Still, the young seem undeterred.
''We are just at the beginning,'' said a 23-year-old activist from Bureij, a camp of mudbrick huts near the Mediterranean shore south of Gaza City.
''The land that was taken by force must be returned by force,'' said the activist, a slight man wearing a red windbreaker, gray jeans and sneakers - the ''uniform'' of the camp youths.
He would not discuss his anti-Israeli activities, and spoke on condition of anonymity for fear of reprisals, saying he was arrested twice in Israeli raids.

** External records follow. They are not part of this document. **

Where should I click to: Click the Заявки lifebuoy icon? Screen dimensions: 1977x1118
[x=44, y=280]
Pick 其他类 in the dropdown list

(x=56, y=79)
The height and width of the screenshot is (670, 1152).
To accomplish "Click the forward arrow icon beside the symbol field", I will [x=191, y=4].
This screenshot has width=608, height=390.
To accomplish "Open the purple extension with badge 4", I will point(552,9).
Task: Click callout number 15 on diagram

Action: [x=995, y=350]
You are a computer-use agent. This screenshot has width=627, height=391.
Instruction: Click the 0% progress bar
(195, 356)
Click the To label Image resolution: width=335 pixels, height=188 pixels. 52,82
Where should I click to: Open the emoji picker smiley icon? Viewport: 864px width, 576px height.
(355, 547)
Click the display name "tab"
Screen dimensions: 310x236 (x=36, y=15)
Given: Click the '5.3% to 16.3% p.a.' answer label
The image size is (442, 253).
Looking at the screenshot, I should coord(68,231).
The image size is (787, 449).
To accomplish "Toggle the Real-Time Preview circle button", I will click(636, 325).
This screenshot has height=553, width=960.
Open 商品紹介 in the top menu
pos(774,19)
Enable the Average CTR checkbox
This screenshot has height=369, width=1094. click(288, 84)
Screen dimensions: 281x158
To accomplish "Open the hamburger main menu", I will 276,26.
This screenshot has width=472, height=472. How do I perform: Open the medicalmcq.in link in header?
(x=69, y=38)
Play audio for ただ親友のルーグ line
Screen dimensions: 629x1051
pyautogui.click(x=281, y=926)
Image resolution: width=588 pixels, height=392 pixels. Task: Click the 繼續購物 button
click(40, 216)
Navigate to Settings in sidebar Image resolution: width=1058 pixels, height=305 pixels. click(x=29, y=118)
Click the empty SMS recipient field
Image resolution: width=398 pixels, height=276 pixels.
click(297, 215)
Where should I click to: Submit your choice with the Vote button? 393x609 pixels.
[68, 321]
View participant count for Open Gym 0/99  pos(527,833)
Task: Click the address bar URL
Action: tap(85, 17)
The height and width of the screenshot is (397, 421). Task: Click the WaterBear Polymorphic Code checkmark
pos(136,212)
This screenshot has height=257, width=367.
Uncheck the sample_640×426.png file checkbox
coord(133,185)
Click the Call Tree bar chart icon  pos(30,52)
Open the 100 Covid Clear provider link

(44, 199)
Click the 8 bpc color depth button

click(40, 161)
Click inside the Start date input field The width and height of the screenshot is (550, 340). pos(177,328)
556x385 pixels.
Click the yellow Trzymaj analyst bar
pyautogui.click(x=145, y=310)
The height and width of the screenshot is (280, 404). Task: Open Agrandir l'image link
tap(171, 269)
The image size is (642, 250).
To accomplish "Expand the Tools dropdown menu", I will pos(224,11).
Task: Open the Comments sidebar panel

''There is a new mentality,'' a senior U.N. official said on condition of anonymity. ''The young kids are prepared to sacrifice everything, and it's not just the bravado of kids baring their chests, daring soldiers to shoot them.''
At the root of the anger is the hopelessness that prevails in the camps, where a third generation of Palestinians is being reared in squalor.
The chances of leaving are slim as long as Middle East peace efforts are stalled, and practically the only available jobs for camp residents are menial and mostly in Israel.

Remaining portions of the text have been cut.